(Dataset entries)
▶

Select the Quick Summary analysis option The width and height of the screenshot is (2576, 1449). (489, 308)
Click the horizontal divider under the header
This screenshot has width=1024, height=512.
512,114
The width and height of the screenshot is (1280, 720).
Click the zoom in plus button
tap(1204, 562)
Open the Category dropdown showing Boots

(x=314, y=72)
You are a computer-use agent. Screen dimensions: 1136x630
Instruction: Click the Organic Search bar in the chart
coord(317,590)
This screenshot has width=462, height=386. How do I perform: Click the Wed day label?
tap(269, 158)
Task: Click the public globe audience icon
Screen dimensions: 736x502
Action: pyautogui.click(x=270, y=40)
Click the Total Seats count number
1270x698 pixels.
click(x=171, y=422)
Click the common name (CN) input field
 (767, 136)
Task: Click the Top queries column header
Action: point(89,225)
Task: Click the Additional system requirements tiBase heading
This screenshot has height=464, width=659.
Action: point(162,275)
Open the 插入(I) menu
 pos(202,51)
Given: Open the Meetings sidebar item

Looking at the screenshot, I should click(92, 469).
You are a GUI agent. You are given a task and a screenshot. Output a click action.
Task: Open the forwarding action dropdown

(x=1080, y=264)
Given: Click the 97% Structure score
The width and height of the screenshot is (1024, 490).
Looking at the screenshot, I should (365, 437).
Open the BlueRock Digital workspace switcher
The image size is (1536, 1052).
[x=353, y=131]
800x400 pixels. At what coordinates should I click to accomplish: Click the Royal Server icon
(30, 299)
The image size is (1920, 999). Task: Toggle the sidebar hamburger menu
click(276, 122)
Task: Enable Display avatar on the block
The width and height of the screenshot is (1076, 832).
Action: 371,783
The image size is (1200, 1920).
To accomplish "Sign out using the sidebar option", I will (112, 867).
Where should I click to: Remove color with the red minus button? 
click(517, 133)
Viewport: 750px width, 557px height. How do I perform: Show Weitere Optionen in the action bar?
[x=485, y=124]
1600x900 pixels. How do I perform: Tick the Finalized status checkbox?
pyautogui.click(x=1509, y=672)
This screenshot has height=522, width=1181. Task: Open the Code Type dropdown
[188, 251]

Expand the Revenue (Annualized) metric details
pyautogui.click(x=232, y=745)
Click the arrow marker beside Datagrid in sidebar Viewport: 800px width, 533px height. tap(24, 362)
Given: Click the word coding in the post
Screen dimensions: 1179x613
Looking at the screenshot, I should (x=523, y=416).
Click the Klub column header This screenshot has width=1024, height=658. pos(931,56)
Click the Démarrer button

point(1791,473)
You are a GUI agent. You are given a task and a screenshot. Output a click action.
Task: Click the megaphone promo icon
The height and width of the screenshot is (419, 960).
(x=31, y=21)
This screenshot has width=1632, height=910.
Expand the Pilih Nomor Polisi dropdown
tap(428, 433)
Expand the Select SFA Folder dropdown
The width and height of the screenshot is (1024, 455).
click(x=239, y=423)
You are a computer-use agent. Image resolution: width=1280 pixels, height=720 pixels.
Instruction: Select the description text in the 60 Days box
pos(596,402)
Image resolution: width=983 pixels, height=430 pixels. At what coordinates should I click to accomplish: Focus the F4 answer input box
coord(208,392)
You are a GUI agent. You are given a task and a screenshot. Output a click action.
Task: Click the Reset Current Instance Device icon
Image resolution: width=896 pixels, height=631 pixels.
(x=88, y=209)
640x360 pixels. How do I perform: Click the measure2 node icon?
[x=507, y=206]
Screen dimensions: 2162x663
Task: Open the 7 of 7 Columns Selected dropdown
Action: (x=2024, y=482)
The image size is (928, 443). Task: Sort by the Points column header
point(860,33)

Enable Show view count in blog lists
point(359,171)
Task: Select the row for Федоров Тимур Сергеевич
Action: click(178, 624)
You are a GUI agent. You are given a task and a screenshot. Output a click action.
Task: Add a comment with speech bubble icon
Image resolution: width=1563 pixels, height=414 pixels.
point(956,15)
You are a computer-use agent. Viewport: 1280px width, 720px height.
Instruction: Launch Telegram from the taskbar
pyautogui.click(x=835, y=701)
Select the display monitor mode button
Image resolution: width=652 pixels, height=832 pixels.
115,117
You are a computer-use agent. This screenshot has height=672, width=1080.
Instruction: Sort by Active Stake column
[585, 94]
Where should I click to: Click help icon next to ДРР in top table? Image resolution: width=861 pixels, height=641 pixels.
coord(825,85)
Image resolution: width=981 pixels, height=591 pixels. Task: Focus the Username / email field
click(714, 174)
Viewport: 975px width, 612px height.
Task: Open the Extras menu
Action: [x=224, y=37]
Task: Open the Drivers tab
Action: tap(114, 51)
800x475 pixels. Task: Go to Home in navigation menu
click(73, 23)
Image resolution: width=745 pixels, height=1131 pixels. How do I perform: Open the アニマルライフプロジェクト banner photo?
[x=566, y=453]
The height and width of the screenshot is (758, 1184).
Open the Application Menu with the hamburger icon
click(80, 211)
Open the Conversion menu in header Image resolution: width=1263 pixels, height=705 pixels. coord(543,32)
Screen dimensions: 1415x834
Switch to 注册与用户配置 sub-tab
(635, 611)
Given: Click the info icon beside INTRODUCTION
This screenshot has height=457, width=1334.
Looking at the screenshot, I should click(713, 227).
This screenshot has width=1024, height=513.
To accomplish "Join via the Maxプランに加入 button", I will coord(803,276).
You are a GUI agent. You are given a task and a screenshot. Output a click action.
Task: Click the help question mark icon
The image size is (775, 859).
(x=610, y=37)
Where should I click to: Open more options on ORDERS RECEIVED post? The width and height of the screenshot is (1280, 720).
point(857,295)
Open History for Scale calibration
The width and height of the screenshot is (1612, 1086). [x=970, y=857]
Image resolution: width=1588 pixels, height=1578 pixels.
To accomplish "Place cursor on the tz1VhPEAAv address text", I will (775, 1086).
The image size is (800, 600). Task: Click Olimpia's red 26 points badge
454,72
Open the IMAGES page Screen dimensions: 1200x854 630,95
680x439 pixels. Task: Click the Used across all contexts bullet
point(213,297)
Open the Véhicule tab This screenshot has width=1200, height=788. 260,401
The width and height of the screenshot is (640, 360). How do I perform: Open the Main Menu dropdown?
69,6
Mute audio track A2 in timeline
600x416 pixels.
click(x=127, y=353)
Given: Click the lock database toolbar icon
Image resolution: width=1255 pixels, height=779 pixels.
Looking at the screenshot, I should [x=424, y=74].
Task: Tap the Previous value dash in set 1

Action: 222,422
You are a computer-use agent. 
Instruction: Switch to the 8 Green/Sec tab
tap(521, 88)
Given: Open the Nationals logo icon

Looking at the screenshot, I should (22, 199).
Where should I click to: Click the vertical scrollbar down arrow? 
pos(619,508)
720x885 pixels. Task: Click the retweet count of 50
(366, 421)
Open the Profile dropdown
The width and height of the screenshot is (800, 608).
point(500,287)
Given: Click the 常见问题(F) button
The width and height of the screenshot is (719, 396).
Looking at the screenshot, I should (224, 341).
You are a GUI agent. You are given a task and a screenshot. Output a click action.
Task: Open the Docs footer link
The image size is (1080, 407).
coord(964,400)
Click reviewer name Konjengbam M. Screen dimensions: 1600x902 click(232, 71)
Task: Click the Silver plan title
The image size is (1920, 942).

◀

▶ [PROBLEM DESCRIPTION]: Using the data above, say how many lines include the word "beside". Write only that number.

▶ [PROBLEM SOLUTION]: 2